There is no agreement about the origin of Valentine’s Day as we celebrate it in the United States, but it’s generally traced back to one of three roots. There is the Saint Valentine, of course, recognized by the Catholic Church. There is also the Roman priest Valentine who was executed by Emperor Claudius II because Valentine continued to marry Roman soldiers to their sweethearts after Claudius, who believed unmarried young men made better soldiers, had outlawed weddings. And then there’s the medieval poet Geoffrey Chaucer of Canterbury Tales fame, whose poem “Parlement of Foules” tied courtly love to St. Valentine’s feast day on February 14, a connection that doesn’t seem to have existed before the poem became widely known.

But just as Valentine’s Day has more than one origin story, love can be expressed multiple ways. Here, we have collected a few alumni stories that demonstrate just a few of the ways people love. We’d love to hear yours, too!

Let us know how you show your love for LSA on social media by tagging @umichlsa. We’ll be sharing #UmichLove stories all Valentine’s week.

 


If you live in Michigan, you’ve surely seen the personalized license plates that celebrate the University of Michigan by proclaiming Go Blue! But Alumnus Andrew Kaminsky (A.B., 1990) didn’t let the fact that he no longer lives in Michigan stop him from personalizing his ride with U-M pride.

In December, 2018, Kaminsky persuaded New York State’s Department of Motor Vehicles to create a U-M plate. If you live in New York, you can show your U-M love with a Go Blue plate too!

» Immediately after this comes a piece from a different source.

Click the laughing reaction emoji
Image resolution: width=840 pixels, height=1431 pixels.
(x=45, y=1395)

Most lawyers don’t have photographs of football heroes hanging in their offices, but alumna Micky Yamatani (A.B. 1986)  does.

As an undergrad, Yamatani cheered for Jim Harbaugh in the Big House. She continued to cheer for all of the quarterbacks that followed, but she’s never stopped cheering for Tom Brady because, she says, he showed his heart. “After the Patriots lost to the Giants in the Superbowl,” she recalls, “he was very gracious in his defeat. He didn’t make any excuses, gave credit to the Giants, and also congratulated his teammates on their hard-fought battle. His grace in defeat is what I remember most.”

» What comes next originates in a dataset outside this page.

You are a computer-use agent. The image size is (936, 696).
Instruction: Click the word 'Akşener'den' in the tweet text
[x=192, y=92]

Later, when the the Patriots prevailed against the Seattle Seahawks in the 2016 Superbowl, and Brady jumped with joy, she celebrated right along with him. “He experienced his loss and his victory with all his heart and soul,” she says. 

Now, Yamatani is a divorce lawyer, and Brady inspires her work. Every year her office throws a big Valentine’s Day party called Heal the Hearts on Valentine’s Day. Each February, Heal the Hearts and the Superbowl give her two big occasions to think about the ways one can be both overjoyed and crushed without losing one’s grace.

LSA’s favorite prehistoric couple—the mastodons in U-M’s Museum of Natural History—were the audience for a moment of modern love, when Jonathan Fox (A.B. ’10) proposed to Lauren Samet (A.B. ’11) right in front of them. The human couple was in town for Fox’s father’s retirement party, and they were visiting some of their favorite places on campus. Samet might not have known what she’d find in the new U-M Museum of Natural History, but her family – and Fox’s – did. They all arrived early and were able to witness the historic event.

The story has a happy ending: She said yes.

The summer between her sophomore and junior year, freelance writer Lisa Awrey (A.B. 1980) was a student in a poetry class taught by the acclaimed poet and longtime U-M professor Robert Hayden, who revealed his love for poetry in a way that surprised and moved her as he read e.e. cummings’ poem “In Just” to the class. “He was wearing a wool blazer and a bow tie, and sweat was pouring down his forehead,” she recalls. “When he came to the line, ‘the queer / old balloon man whistles / far || and || wee,’ he paused between the words, his voice floating over the final words.

“I remember his voice cracked and he stopped to wipe away tears behind his signature coke-bottle lens glasses,” she says. “It was the first time I ever experienced a teacher, an artist, being so vulnerable she says. “I never forgot it.”

Every first-year student learns the lore at orientation. Spin the cube for luck. If you step on the M in the Diag, you’ll fail your first blue-book exam. Walk through the Ingalls Mall fountain to symbolize you’ve begun your life as a Wolverine. If you kiss someone under the West Engineering Arch, that will be the person you marry.

“I remember it like it was yesterday,” says Lisa Newton-Klucevek (A.B. 1988). On a frozen January night in 1985, she and her new beau, Doug Klucevek (U-M 1988, 1994) found themselves approaching the West Engineering Arch and remembered the story from orientation. “When we arrived at the middle, we just stopped and looked at each other,” she recalls, and “we shared a brief kiss.” The couple married in 1995.

Now in 2019, Newton Klucevek says, “we are still married, love U-M, and return annually. During a visit a few years ago, we reenacted the kiss for our teenage daughters. They cringed and quickly walked away, so embarrassed!

“Oh well, it is a wonderful memory,” she says. “Forever Go Blue!”